Sounds like dating is just the apex of a smattering of other issues. To OP - you don't want a job in order to keep your disability payments, which means you'll be stuck with your parents for the time being. Not having a job does not mean you can't develop job skills. You mentioned Toronto. The Toronto public library system has quite a few educational databases and all you need is a library card. Lynda is my particular favorite. It covers soft skills, basic Microsoft Office usage (EVERY job requires you to know Word/Excel to some degree), and more advance coding or tech support training if you want to go that direction.
I've seen some women that are putty in the hands of whatever man comes along and that might be what your parents are trying to avoid. All it takes is a few manipulative talks and she'll destroy herself for him. Relationships can be powerful heady stuff. I wish I was joking, but the last one I knew ended up dead due to it. On the flip side, you can't waste your life and be a closeted church lady until you die. Develop yourself. Physically, mentally, etc so that when you do date you have a pool of confidence and experience to help you get through it. Best of luck.
if you actually paid attention I said I Go INTO Toronto (which means I don't LIVE in Toronto) for my Yearly Specialist appointment. I already know how to use Microsoft World and Excel (I went to Durham College for Office Admin/Office Tech Admin). I can't go into Toronto on my own without a freaking' "bodyguard" (and 2 of my friends both in couples live in Toronto, one is up north with her fiance and another one is east (?) of me with her fiancee).

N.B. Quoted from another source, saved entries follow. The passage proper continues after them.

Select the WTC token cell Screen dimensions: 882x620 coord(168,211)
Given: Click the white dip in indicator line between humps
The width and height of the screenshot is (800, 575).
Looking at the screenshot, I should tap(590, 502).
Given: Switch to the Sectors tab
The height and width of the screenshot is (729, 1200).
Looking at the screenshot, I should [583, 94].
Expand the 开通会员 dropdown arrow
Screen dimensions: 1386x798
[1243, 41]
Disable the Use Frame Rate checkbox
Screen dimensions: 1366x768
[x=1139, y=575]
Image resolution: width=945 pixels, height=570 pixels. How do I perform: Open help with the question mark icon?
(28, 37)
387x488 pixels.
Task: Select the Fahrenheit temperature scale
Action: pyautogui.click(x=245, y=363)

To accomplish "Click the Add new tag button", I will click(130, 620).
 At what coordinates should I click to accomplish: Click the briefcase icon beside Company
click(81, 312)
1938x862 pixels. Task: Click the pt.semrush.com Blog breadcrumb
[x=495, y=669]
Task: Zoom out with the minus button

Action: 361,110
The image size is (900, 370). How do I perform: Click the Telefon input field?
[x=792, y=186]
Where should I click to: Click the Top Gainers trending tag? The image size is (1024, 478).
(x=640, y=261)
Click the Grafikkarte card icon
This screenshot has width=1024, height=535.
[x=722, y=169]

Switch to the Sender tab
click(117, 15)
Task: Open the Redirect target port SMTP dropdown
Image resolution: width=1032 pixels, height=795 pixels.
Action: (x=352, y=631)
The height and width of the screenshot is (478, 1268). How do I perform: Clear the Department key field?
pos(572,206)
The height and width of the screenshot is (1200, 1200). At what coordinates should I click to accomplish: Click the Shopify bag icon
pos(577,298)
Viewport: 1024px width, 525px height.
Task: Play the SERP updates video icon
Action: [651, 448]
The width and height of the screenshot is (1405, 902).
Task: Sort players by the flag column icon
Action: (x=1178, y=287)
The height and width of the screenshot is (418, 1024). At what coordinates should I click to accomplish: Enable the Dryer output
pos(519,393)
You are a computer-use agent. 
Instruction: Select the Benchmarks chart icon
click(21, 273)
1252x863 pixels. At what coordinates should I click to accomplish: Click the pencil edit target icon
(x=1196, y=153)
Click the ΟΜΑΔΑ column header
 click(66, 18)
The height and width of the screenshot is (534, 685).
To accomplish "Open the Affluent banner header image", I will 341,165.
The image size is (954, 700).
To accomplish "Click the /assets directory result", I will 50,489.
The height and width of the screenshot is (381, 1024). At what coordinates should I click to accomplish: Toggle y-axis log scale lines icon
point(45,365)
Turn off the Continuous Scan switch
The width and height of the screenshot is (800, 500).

@Sorryfor my English-I'm allowed to take the bus on my own to and from my day-program normally (the only exception is 1.a pot luck at the building or 2.its Picnic day down at the park. I'm also allowed to take the bus to/from Pickering Town Centre on occasion by myself.
But the irony is the sometimes joke about me taking care of them when they are Grandpa's age (he's 90ish) but when in the here and now I can't even take care of myself because they wouldn't let me take over my own stuff (hair-braiding is one thing) but the other stuff? I'm can't talk to a doctor about it because every time I'm with a doctor either the once a year (May) appointment or a family doctor a parent is in the room with me so what's good is that?.
The "Closet Church Lady" thing is what I'm afraid I will become because I don't want to have to rely on family (my sister's, my cousins' families) or my friends' families, or a complete stranger, I want my own family (ie a partner/adult kids) to take care of ME when I'm in 70s and 80s.
I once tried to change my bed on my own and the parents got mad at me. Ok Mom had a good reason to be mad (she still had her cast from January on at the time) but otherwise I need to start doing things for myself. All weekdays (Sunday Night-Thursday night) through the school and (Monday-Thursday during the summer) I been making the fruit. (Fridays and weekends are the exception) and I also make supper once a week.